(Recorded data)

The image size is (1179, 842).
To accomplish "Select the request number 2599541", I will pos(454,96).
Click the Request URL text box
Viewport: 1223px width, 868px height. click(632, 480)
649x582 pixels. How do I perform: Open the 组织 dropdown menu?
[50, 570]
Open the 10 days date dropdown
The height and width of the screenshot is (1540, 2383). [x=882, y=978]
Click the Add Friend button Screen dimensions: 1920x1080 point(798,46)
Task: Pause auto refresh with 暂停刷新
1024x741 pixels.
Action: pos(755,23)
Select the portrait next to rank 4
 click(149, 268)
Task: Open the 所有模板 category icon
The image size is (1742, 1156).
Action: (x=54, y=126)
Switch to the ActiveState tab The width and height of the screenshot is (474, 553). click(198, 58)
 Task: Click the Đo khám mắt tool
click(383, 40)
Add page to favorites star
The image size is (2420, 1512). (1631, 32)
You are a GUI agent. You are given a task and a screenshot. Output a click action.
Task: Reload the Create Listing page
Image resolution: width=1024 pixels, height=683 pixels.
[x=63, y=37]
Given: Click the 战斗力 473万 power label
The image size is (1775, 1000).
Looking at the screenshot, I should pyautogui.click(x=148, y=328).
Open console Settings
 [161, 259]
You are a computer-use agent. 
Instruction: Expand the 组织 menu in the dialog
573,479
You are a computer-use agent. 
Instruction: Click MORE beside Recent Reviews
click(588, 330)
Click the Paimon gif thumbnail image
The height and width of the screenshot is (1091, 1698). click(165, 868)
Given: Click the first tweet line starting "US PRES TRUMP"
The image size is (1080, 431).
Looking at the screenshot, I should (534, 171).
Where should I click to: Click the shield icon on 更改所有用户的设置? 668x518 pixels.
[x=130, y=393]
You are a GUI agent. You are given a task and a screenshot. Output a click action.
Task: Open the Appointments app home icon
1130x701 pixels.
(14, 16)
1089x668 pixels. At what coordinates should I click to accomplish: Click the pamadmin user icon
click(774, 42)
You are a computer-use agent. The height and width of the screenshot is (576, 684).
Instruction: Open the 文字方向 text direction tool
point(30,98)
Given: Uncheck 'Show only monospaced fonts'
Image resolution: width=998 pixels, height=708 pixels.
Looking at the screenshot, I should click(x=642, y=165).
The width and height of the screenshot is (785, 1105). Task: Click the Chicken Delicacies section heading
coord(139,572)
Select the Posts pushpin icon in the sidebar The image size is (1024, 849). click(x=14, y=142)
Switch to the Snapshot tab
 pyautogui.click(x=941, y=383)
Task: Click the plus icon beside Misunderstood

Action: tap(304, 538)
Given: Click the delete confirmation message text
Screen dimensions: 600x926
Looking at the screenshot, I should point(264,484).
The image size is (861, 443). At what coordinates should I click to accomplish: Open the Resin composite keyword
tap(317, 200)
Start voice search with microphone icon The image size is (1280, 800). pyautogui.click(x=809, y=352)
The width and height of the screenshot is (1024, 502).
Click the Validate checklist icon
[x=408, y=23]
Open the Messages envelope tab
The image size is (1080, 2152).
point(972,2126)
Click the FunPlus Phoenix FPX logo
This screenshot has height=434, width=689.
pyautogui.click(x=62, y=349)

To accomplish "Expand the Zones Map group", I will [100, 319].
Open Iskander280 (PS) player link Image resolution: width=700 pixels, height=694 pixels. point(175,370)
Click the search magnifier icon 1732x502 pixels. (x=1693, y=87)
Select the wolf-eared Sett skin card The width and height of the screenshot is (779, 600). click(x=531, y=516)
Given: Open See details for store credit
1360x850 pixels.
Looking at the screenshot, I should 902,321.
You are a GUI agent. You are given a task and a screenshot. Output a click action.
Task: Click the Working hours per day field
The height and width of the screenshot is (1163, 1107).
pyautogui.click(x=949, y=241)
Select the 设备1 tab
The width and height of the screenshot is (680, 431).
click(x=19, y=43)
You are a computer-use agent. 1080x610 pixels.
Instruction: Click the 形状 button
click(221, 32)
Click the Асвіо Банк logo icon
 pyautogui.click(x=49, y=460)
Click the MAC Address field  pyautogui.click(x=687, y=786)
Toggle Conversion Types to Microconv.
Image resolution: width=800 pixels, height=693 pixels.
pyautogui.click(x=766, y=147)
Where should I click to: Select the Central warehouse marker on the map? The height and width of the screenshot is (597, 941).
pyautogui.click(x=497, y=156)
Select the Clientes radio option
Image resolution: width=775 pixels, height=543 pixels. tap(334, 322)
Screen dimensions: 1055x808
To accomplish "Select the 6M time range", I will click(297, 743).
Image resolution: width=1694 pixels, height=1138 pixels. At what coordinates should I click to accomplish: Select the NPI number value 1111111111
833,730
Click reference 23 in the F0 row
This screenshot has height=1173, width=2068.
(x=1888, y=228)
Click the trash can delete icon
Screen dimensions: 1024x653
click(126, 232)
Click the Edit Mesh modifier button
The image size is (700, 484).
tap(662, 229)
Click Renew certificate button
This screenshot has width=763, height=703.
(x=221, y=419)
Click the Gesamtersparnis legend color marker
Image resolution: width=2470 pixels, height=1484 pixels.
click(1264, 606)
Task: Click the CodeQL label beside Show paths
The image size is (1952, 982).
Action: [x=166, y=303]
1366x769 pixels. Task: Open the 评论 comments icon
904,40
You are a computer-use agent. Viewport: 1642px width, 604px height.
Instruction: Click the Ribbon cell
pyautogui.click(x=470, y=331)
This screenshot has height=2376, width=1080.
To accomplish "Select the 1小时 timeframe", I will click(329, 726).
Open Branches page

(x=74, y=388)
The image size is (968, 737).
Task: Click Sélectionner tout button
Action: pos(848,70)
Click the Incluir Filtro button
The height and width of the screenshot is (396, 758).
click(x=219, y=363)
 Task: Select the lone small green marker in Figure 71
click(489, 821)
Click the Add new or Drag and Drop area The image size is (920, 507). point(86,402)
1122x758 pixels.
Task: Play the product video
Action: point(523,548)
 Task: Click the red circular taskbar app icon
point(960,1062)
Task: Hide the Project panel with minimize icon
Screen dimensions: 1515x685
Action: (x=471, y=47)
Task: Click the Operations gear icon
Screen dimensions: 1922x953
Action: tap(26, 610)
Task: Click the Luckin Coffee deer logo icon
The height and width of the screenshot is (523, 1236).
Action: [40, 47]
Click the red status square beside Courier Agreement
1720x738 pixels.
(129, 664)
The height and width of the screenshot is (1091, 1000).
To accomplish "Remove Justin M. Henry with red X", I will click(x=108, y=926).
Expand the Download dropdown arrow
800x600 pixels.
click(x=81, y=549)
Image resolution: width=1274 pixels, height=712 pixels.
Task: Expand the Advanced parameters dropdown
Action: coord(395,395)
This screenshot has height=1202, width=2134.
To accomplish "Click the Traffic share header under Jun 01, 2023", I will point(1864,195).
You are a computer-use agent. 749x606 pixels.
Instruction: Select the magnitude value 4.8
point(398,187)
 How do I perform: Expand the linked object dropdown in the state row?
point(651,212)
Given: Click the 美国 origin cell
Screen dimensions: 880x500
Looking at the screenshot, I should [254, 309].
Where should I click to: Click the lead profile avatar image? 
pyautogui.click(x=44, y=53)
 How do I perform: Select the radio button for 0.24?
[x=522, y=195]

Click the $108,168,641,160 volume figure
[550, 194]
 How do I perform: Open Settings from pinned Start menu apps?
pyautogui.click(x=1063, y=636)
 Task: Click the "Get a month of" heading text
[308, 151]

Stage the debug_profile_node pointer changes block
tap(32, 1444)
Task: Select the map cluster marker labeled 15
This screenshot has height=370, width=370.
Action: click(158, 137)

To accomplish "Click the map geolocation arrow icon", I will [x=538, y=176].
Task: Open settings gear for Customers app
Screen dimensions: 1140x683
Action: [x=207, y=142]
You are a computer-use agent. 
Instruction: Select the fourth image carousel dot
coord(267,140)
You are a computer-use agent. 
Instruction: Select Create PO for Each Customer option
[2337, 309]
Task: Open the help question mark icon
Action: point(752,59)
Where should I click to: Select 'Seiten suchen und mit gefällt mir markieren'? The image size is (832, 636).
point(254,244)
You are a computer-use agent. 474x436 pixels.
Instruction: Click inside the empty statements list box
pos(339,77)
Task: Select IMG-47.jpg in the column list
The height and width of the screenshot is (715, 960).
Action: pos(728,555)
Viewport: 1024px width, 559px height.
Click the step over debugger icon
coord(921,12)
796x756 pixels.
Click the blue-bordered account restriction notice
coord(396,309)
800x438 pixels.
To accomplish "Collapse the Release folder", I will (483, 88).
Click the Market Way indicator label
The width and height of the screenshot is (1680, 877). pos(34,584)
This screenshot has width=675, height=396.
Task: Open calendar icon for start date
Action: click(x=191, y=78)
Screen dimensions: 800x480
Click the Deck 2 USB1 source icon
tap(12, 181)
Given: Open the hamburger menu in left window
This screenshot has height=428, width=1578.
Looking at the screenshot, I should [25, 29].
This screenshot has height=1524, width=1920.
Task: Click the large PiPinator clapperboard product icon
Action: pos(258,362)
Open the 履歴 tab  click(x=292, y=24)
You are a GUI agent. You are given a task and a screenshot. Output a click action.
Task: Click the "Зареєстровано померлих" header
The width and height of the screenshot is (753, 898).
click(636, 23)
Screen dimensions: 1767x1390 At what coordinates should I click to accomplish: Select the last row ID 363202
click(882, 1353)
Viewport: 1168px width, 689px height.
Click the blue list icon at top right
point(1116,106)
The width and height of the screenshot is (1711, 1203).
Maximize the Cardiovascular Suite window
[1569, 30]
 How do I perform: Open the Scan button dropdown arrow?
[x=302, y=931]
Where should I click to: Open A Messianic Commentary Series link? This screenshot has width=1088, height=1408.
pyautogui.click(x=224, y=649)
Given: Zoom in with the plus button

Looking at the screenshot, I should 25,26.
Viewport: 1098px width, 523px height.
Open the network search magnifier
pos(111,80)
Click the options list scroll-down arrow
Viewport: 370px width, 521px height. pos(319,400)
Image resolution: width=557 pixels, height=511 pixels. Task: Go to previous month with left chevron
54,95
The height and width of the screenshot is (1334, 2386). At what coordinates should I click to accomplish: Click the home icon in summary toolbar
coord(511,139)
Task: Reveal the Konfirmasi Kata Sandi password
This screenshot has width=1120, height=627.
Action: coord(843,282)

Request: Pull out every line in the rows above that contains the string "text", copying each one in full.

The response:
Click the Request URL text box
Instruction: Open the 文字方向 text direction tool
Given: Click the delete confirmation message text
 Task: Click the "Get a month of" heading text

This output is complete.